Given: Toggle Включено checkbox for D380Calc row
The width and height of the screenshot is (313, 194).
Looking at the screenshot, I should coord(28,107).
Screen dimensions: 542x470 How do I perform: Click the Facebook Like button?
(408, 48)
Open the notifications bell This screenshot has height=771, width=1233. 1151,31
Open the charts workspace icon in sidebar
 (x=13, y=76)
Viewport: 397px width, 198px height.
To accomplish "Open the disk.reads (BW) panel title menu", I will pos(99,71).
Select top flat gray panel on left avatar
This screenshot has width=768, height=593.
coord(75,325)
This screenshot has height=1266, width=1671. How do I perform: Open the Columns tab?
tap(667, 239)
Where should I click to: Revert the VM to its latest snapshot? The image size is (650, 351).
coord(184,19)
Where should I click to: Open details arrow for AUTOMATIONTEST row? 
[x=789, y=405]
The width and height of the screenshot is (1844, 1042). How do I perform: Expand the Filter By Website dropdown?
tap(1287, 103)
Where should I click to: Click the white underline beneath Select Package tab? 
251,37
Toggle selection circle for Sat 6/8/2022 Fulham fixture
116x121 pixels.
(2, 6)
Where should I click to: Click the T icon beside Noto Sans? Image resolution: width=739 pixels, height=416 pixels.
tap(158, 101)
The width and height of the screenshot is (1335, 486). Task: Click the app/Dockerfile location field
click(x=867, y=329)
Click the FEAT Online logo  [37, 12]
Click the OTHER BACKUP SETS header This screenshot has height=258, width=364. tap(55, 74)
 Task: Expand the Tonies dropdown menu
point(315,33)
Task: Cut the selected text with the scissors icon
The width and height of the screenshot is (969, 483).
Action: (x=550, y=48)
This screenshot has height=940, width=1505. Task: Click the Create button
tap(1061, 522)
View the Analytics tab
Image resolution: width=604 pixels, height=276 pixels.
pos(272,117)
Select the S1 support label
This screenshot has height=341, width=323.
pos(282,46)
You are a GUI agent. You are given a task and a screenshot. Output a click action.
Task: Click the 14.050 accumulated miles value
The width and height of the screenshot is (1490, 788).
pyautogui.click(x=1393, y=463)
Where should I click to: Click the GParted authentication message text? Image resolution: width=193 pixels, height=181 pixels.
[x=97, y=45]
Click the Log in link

→ AIM OF THE TASK
Type out the entire listing again, matching every line exactly.

→ WRITTEN REPLY
Given: Toggle Включено checkbox for D380Calc row
The width and height of the screenshot is (313, 194).
Looking at the screenshot, I should coord(28,107).
Screen dimensions: 542x470 How do I perform: Click the Facebook Like button?
(408, 48)
Open the notifications bell This screenshot has height=771, width=1233. 1151,31
Open the charts workspace icon in sidebar
 (x=13, y=76)
Viewport: 397px width, 198px height.
To accomplish "Open the disk.reads (BW) panel title menu", I will pos(99,71).
Select top flat gray panel on left avatar
This screenshot has width=768, height=593.
coord(75,325)
This screenshot has height=1266, width=1671. How do I perform: Open the Columns tab?
tap(667, 239)
Where should I click to: Revert the VM to its latest snapshot? The image size is (650, 351).
coord(184,19)
Where should I click to: Open details arrow for AUTOMATIONTEST row? 
[x=789, y=405]
The width and height of the screenshot is (1844, 1042). How do I perform: Expand the Filter By Website dropdown?
tap(1287, 103)
Where should I click to: Click the white underline beneath Select Package tab? 
251,37
Toggle selection circle for Sat 6/8/2022 Fulham fixture
116x121 pixels.
(2, 6)
Where should I click to: Click the T icon beside Noto Sans? Image resolution: width=739 pixels, height=416 pixels.
tap(158, 101)
The width and height of the screenshot is (1335, 486). Task: Click the app/Dockerfile location field
click(x=867, y=329)
Click the FEAT Online logo  [37, 12]
Click the OTHER BACKUP SETS header This screenshot has height=258, width=364. tap(55, 74)
 Task: Expand the Tonies dropdown menu
point(315,33)
Task: Cut the selected text with the scissors icon
The width and height of the screenshot is (969, 483).
Action: (x=550, y=48)
This screenshot has height=940, width=1505. Task: Click the Create button
tap(1061, 522)
View the Analytics tab
Image resolution: width=604 pixels, height=276 pixels.
pos(272,117)
Select the S1 support label
This screenshot has height=341, width=323.
pos(282,46)
You are a GUI agent. You are given a task and a screenshot. Output a click action.
Task: Click the 14.050 accumulated miles value
The width and height of the screenshot is (1490, 788).
pyautogui.click(x=1393, y=463)
Where should I click to: Click the GParted authentication message text? Image resolution: width=193 pixels, height=181 pixels.
[x=97, y=45]
Click the Log in link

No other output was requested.